* [Exercise aim]:
Copy every record verbatim but exclude the pictures.

Records contained in a dataset:
══════════
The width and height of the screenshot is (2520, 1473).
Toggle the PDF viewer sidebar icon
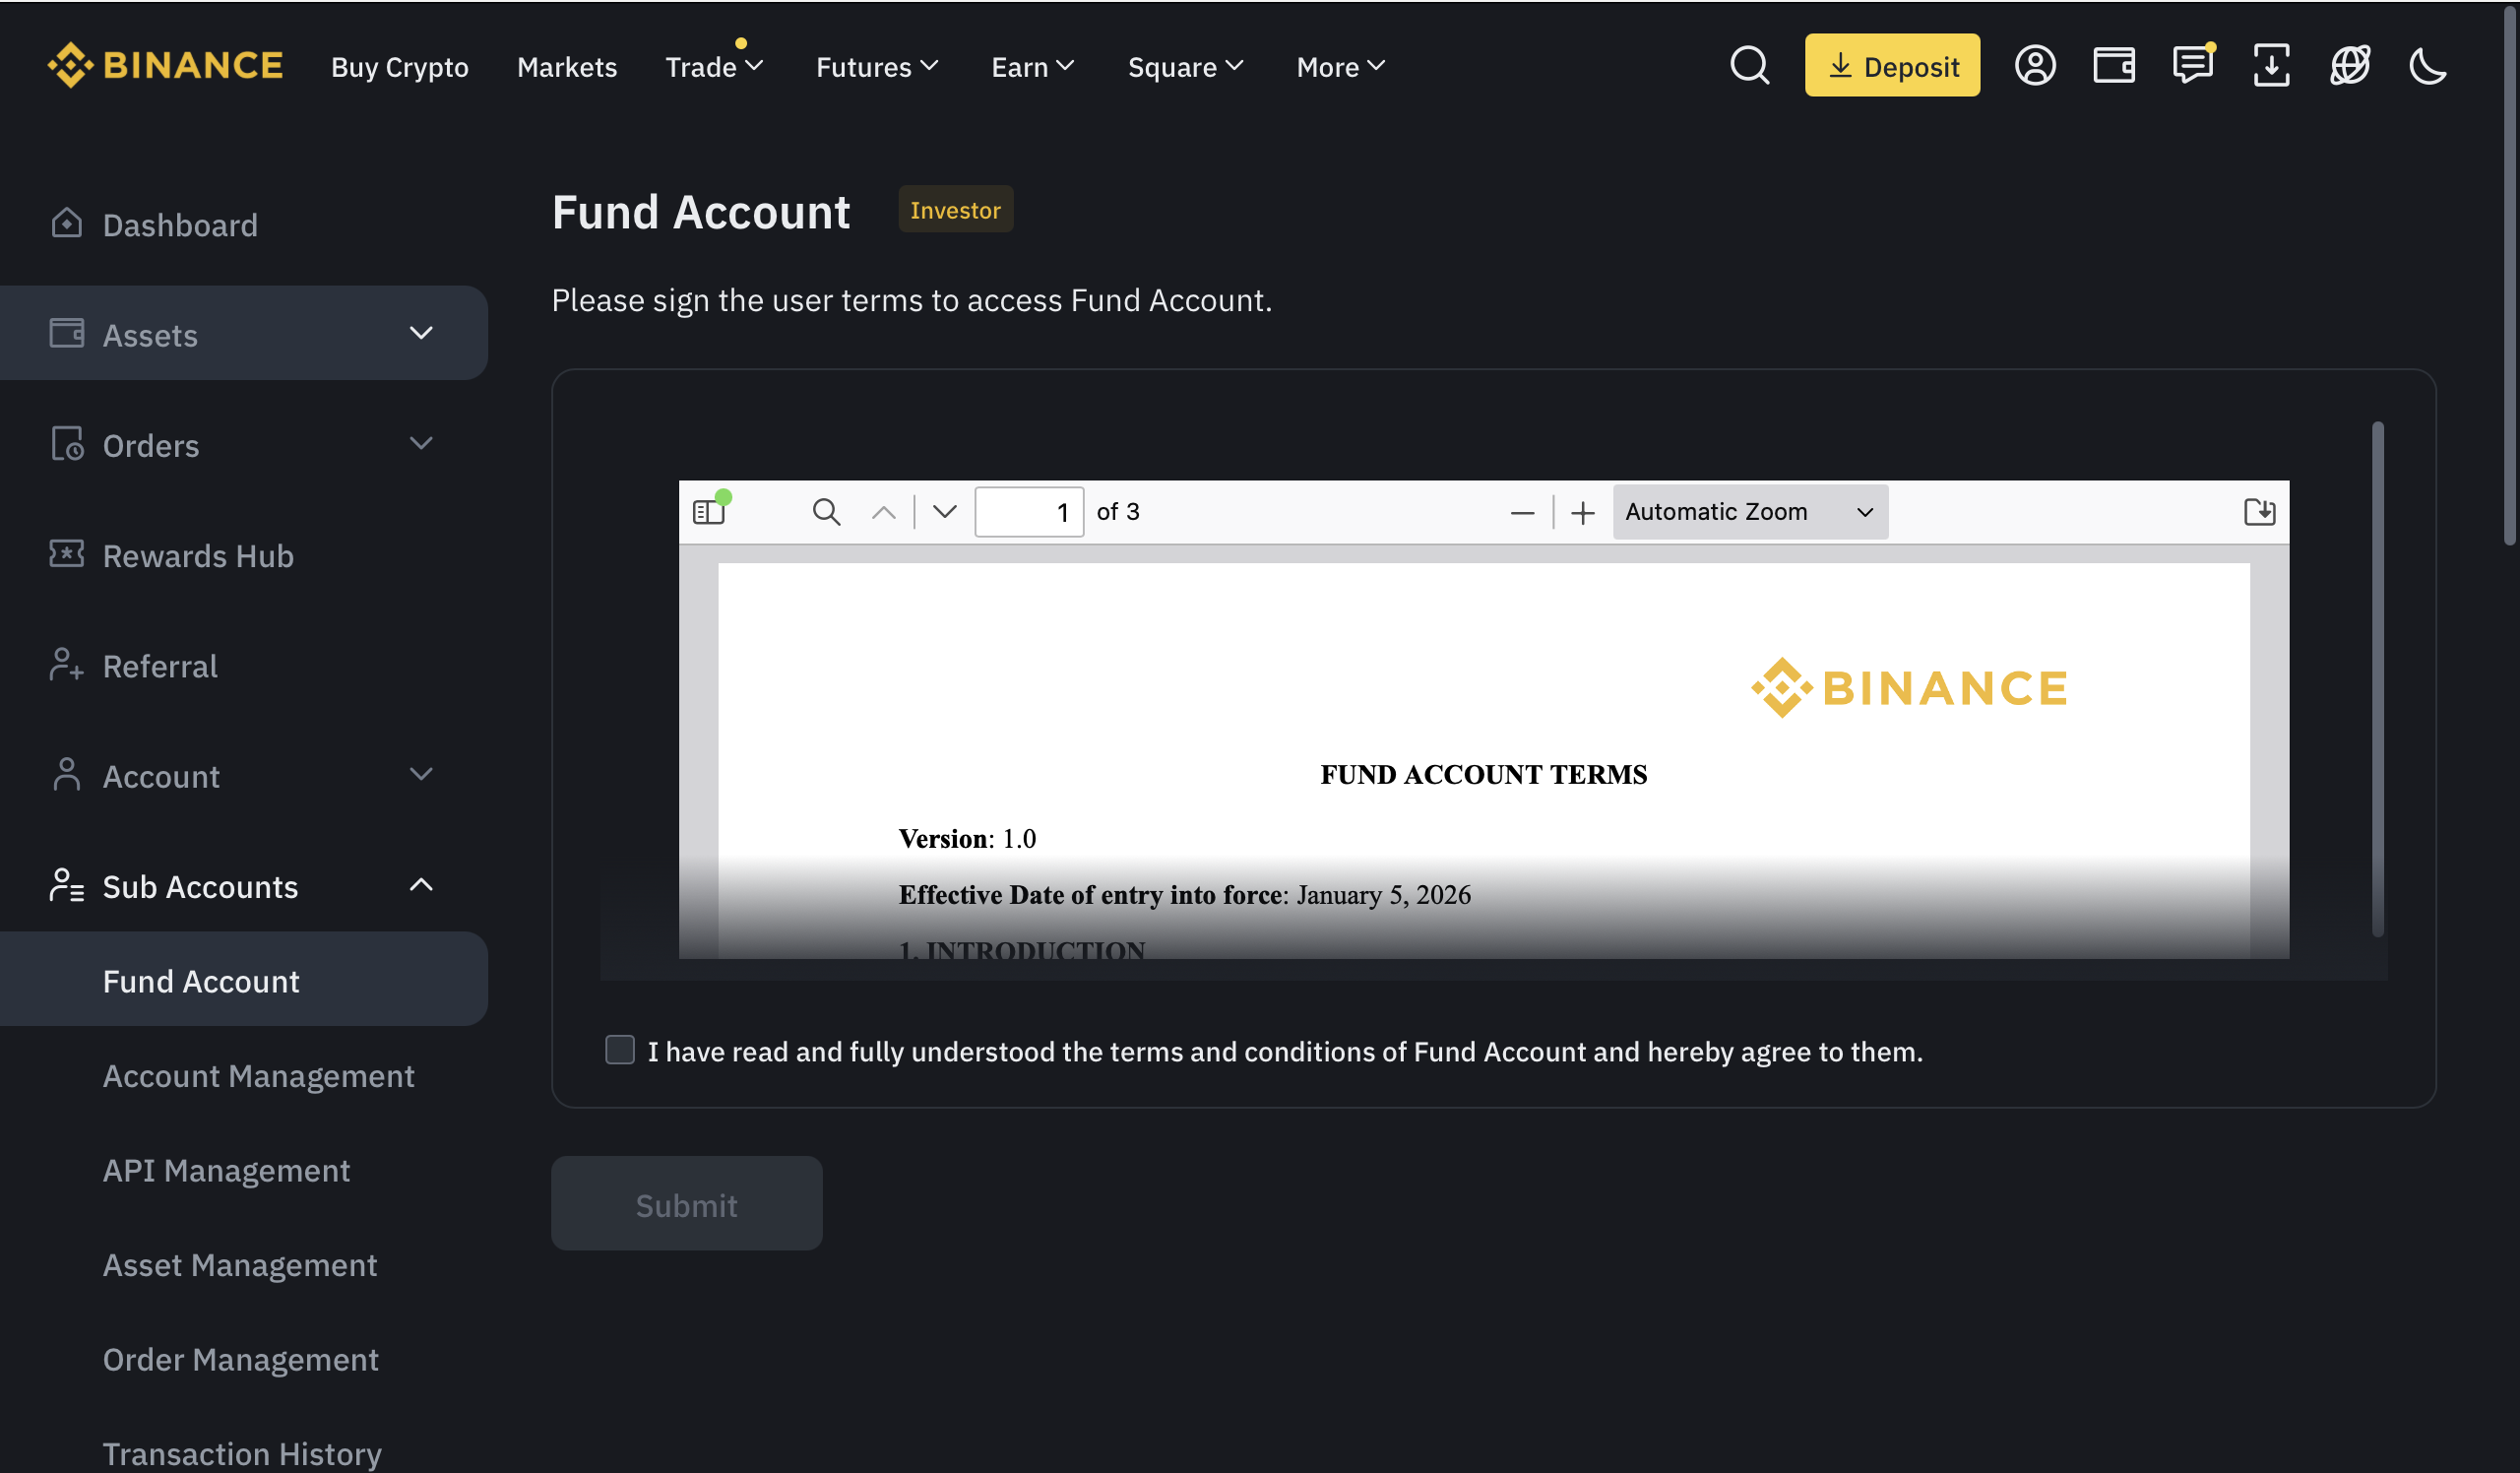coord(709,512)
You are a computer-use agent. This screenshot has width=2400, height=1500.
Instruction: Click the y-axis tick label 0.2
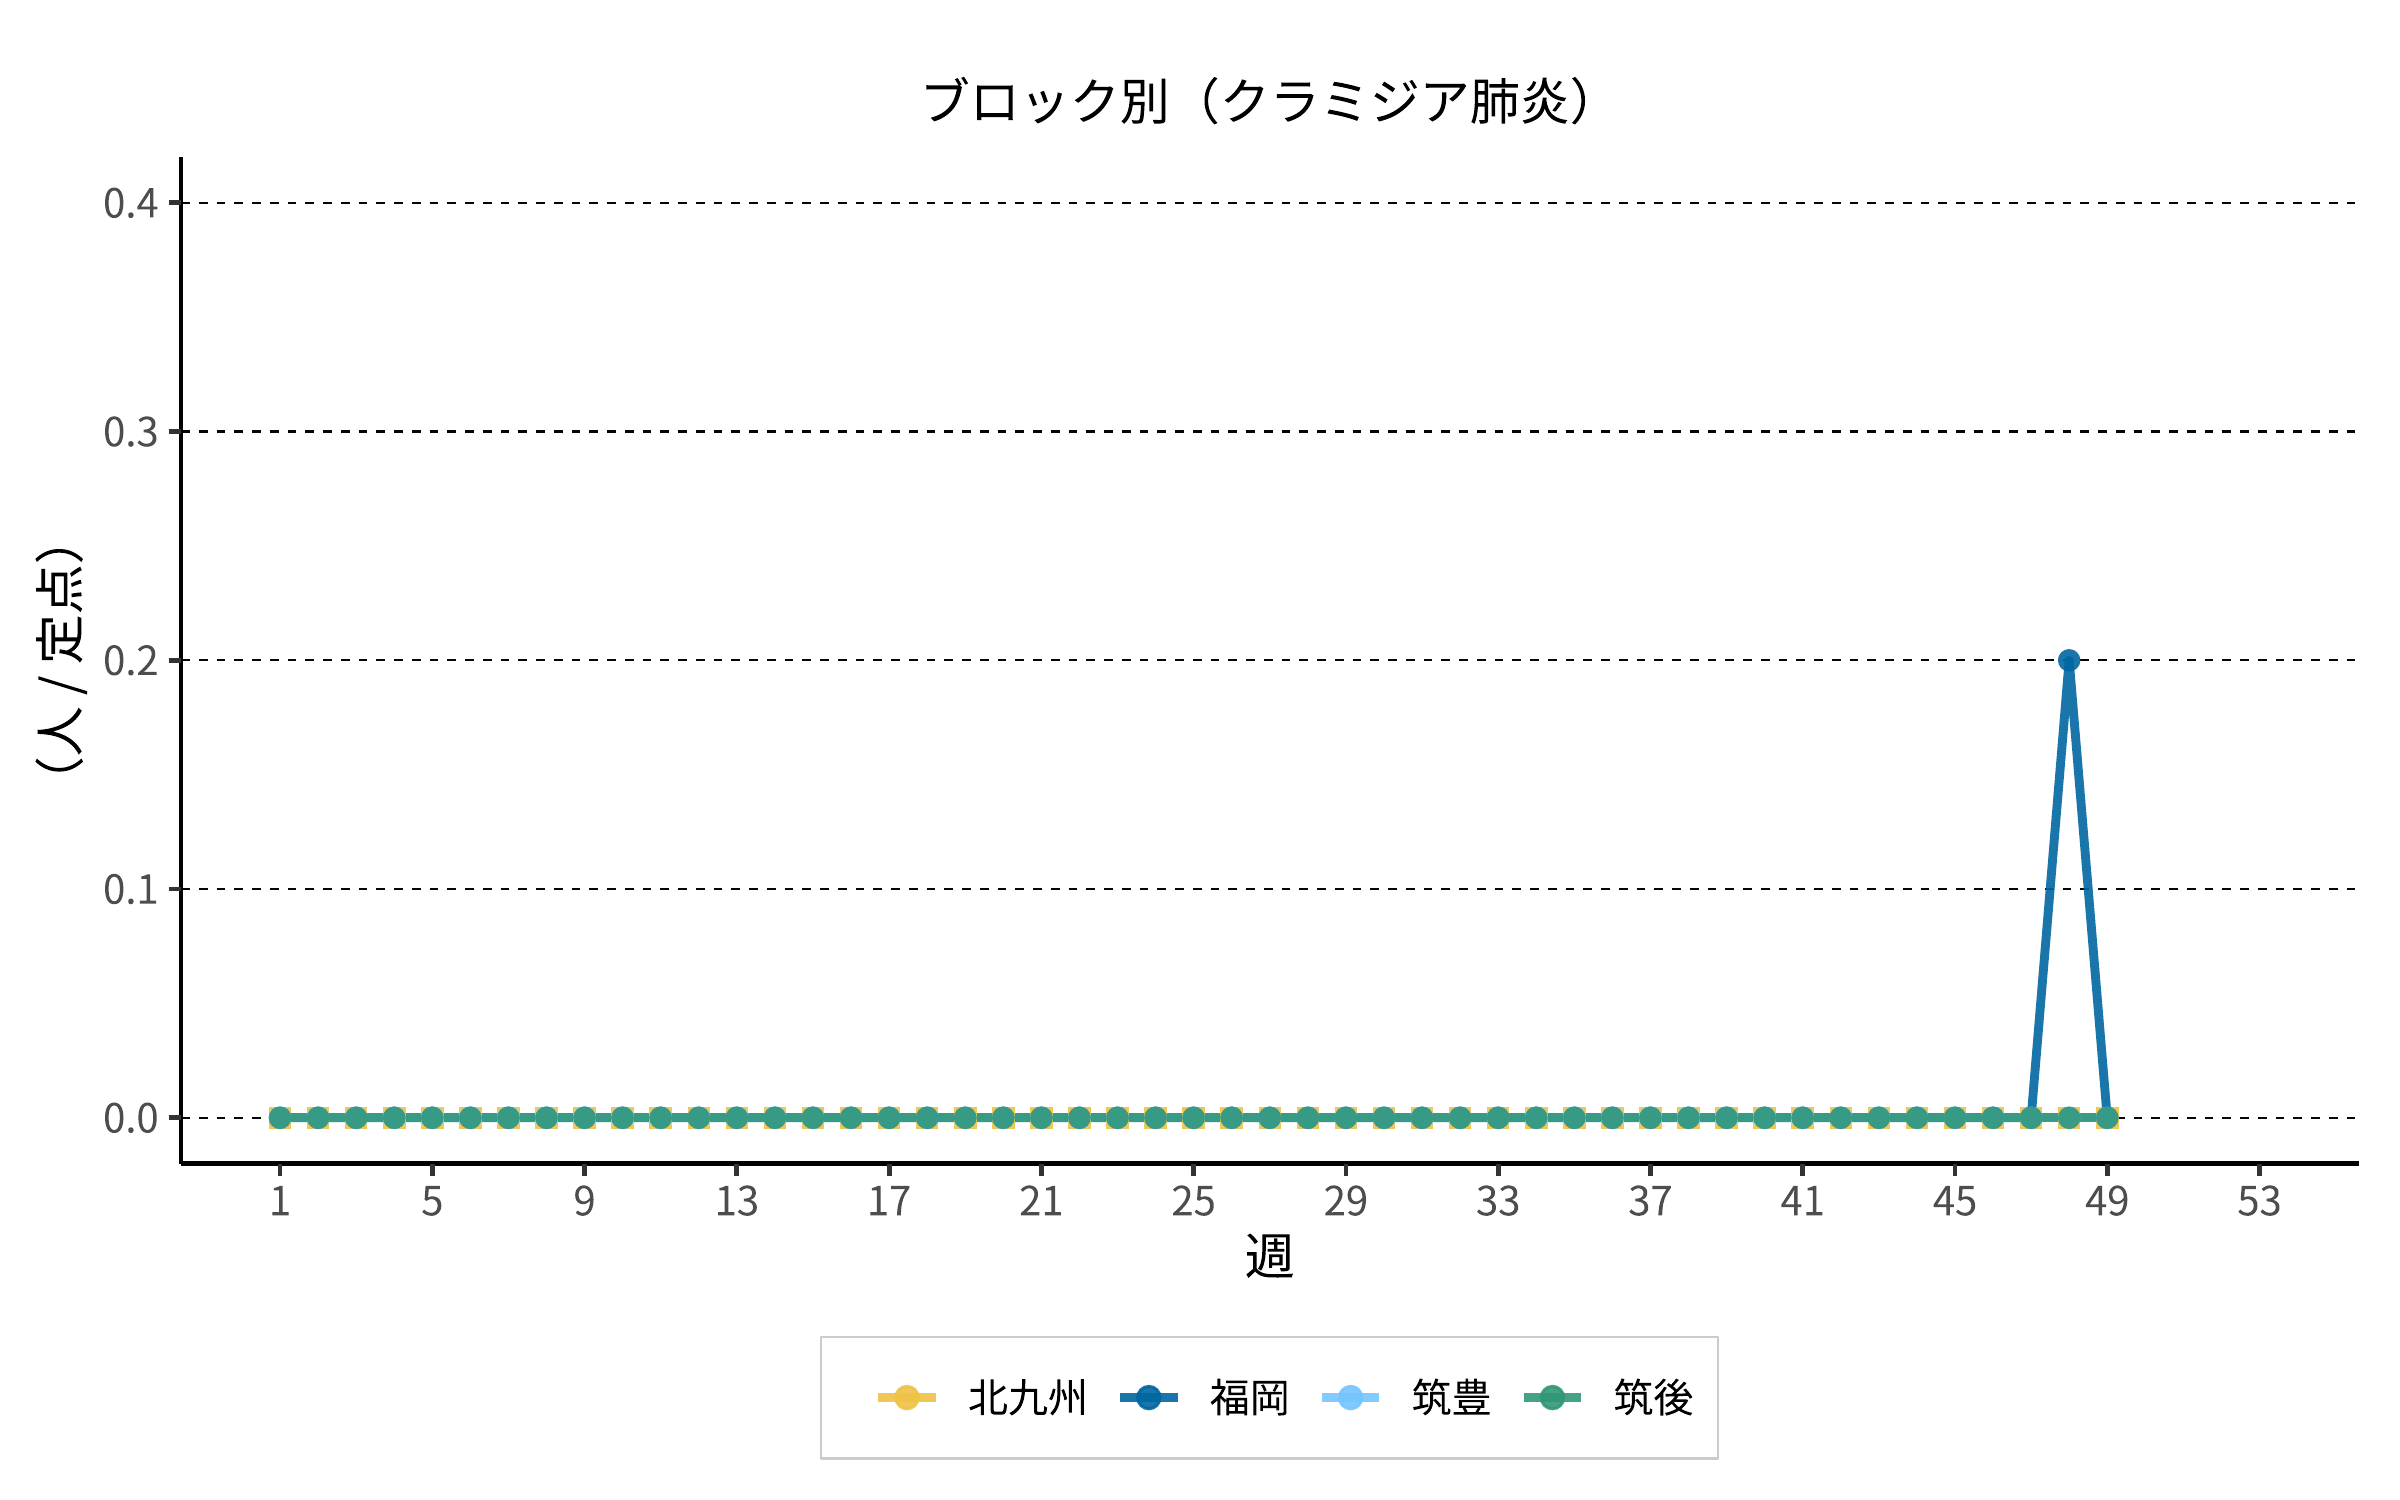131,661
══════════
* [Solution below]:
The width and height of the screenshot is (2520, 1473).
Toggle the PDF viewer sidebar icon
coord(709,512)
You are a computer-use agent. This screenshot has width=2400, height=1500.
Instruction: Click the y-axis tick label 0.2
131,661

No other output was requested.